Claude Opus costs $330/month for heavy use. GPT-5 costs $163/month. A Mac Mini M4 Pro costs $1,399. The math isn't complicated, but it's worth doing carefully — because the break-even timing changes depending on which API you're replacing and how intensively you use it.
The baseline: what heavy AI users actually spend
These aren't casual users sending a query here and there. We're talking about professionals who have integrated AI into their daily workflow: lawyers drafting documents, developers writing code, analysts synthesizing reports, business owners running operations through AI.
At that usage level, monthly API costs accumulate quickly. Claude Opus runs $330/month for intensive use; Claude Sonnet around $198/month; GPT-5 around $163/month; GPT-4o around $112/month. These figures reflect real usage patterns from the clients who come to us because they're tired of the monthly bill — and the uncertainty about what it'll be next month.
After break-even, you're running at the cost of electricity — roughly $10/month — with no rate limits, no usage caps, and no subscription to cancel.
The 24-month table
Setup cost: Maai standard setup at $1,999 plus hardware. Mac Mini M4 Pro: $1,399. Total upfront: $3,398.
| API Service | Monthly Cost | 24-Month Total | Break-Even |
|---|---|---|---|
| Claude Opus | $330/mo | $7,920 | ~5 months |
| Claude Sonnet | $198/mo | $4,752 | ~8 months |
| GPT-5 | $163/mo | $3,912 | ~10 months |
| GPT-4o | $112/mo | $2,688 | ~15 months |
The compounding advantage
Month 16 through 24 is when local AI becomes dramatically more economical than cloud alternatives. You've paid off the hardware and the setup. Every query you run is free. Cloud AI doesn't have a break-even — the monthly bill continues indefinitely.
API pricing also changes. OpenAI has repriced its models multiple times. You're exposed to pricing risk you have no control over. Local AI has a different risk profile: you've made the investment upfront, the hardware can be repurposed, and the models are open-source and can be swapped as better ones are released.
What you give up
Fairness requires naming this. The best cloud frontier models — especially for deep multi-step reasoning — are still ahead of what runs locally on 24GB RAM. Cloud AI is also accessible from any device anywhere, without setup.
For workflows where the bottleneck is privacy, unlimited usage, or workflow integration rather than raw reasoning capability, local AI is the better fit.
What you gain
Zero marginal cost per query. No rate limits. Complete data privacy — nothing leaves your hardware. No subscription risk. Runs offline. Consistent performance — no quality changes when the provider silently updates their model. See our pricing page for the full breakdown.
Recommended hardware by use case
For most individuals — lawyers, writers, consultants, small business: Mac Mini M4 with 16GB RAM at $799. Runs 8B models extremely well, handles 14B at good speed.

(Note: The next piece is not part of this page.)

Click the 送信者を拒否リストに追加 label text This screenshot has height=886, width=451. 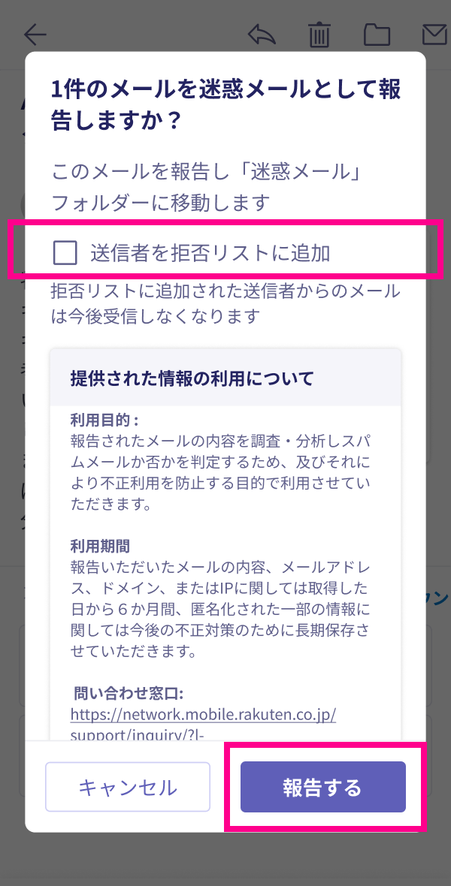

For heavier users who want larger models: Mac Mini M4 Pro with 24GB RAM at $1,399. Runs 32B models. Our most common setup. See the full model guide for what runs on what hardware.
For teams or organizations that want the best locally-available models: Mac Studio M4 Max with 48GB RAM at $1,999+. Runs 70B models. Significant performance uplift for complex analytical work.
The honest math
If you're spending under $100/month on AI APIs, local AI probably doesn't pay for itself in 24 months. If you're spending $150+/month consistently, local AI is almost certainly cheaper within two years. If you're spending $300+/month, you break even in under six months.
The clients who come to us are usually in the $200–$400/month range and getting frustrated with usage limits, pricing uncertainty, and privacy concerns simultaneously. For them, the economics are clear.